§ **TASK GOAL**
Render every line of the records below as a JSON list of strings, with one string per line and the blank lines left out.

[start DATA SUPPLIED]

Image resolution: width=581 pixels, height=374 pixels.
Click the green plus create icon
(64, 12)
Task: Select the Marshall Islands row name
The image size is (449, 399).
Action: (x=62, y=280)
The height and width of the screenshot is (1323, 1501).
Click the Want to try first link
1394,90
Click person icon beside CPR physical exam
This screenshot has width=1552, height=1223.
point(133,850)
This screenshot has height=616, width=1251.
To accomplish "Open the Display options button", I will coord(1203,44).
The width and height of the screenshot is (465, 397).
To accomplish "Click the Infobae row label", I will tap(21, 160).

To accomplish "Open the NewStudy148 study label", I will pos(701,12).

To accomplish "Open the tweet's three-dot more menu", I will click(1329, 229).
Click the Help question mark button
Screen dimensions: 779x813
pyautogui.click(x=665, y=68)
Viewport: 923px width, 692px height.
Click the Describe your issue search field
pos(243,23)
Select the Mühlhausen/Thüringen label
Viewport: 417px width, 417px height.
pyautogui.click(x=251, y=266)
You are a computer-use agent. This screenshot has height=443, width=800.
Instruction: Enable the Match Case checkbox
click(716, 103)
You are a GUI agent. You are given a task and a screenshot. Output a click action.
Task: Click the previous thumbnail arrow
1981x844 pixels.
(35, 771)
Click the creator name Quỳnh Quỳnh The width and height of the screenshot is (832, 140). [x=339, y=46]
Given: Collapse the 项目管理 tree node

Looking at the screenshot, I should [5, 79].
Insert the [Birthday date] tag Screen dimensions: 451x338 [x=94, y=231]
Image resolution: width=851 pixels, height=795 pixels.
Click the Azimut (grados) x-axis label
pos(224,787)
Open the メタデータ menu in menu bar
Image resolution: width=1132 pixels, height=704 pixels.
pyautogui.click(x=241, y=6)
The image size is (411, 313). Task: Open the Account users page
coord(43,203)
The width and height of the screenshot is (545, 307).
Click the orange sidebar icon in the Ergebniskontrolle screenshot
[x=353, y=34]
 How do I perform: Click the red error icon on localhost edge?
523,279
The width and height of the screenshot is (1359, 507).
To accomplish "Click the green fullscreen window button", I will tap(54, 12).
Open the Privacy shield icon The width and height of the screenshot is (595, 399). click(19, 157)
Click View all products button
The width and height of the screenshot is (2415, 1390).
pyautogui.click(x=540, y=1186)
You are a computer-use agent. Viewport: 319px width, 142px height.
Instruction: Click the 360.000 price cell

[end DATA SUPPLIED]

§ **COMPLETED EXERCISE**
[
  "Image resolution: width=581 pixels, height=374 pixels.",
  "Click the green plus create icon",
  "(64, 12)",
  "Task: Select the Marshall Islands row name",
  "The image size is (449, 399).",
  "Action: (x=62, y=280)",
  "The height and width of the screenshot is (1323, 1501).",
  "Click the Want to try first link",
  "1394,90",
  "Click person icon beside CPR physical exam",
  "This screenshot has width=1552, height=1223.",
  "point(133,850)",
  "This screenshot has height=616, width=1251.",
  "To accomplish \"Open the Display options button\", I will coord(1203,44).",
  "The width and height of the screenshot is (465, 397).",
  "To accomplish \"Click the Infobae row label\", I will tap(21, 160).",
  "To accomplish \"Open the NewStudy148 study label\", I will pos(701,12).",
  "To accomplish \"Open the tweet's three-dot more menu\", I will click(1329, 229).",
  "Click the Help question mark button",
  "Screen dimensions: 779x813",
  "pyautogui.click(x=665, y=68)",
  "Viewport: 923px width, 692px height.",
  "Click the Describe your issue search field",
  "pos(243,23)",
  "Select the Mühlhausen/Thüringen label",
  "Viewport: 417px width, 417px height.",
  "pyautogui.click(x=251, y=266)",
  "You are a computer-use agent. This screenshot has height=443, width=800.",
  "Instruction: Enable the Match Case checkbox",
  "click(716, 103)",
  "You are a GUI agent. You are given a task and a screenshot. Output a click action.",
  "Task: Click the previous thumbnail arrow",
  "1981x844 pixels.",
  "(35, 771)",
  "Click the creator name Quỳnh Quỳnh The width and height of the screenshot is (832, 140). [x=339, y=46]",
  "Given: Collapse the 项目管理 tree node",
  "Looking at the screenshot, I should [5, 79].",
  "Insert the [Birthday date] tag Screen dimensions: 451x338 [x=94, y=231]",
  "Image resolution: width=851 pixels, height=795 pixels.",
  "Click the Azimut (grados) x-axis label",
  "pos(224,787)",
  "Open the メタデータ menu in menu bar",
  "Image resolution: width=1132 pixels, height=704 pixels.",
  "pyautogui.click(x=241, y=6)",
  "The image size is (411, 313). Task: Open the Account users page",
  "coord(43,203)",
  "The width and height of the screenshot is (545, 307).",
  "Click the orange sidebar icon in the Ergebniskontrolle screenshot",
  "[x=353, y=34]",
  " How do I perform: Click the red error icon on localhost edge?",
  "523,279",
  "The width and height of the screenshot is (1359, 507).",
  "To accomplish \"Click the green fullscreen window button\", I will tap(54, 12).",
  "Open the Privacy shield icon The width and height of the screenshot is (595, 399). click(19, 157)",
  "Click View all products button",
  "The width and height of the screenshot is (2415, 1390).",
  "pyautogui.click(x=540, y=1186)",
  "You are a computer-use agent. Viewport: 319px width, 142px height.",
  "Instruction: Click the 360.000 price cell"
]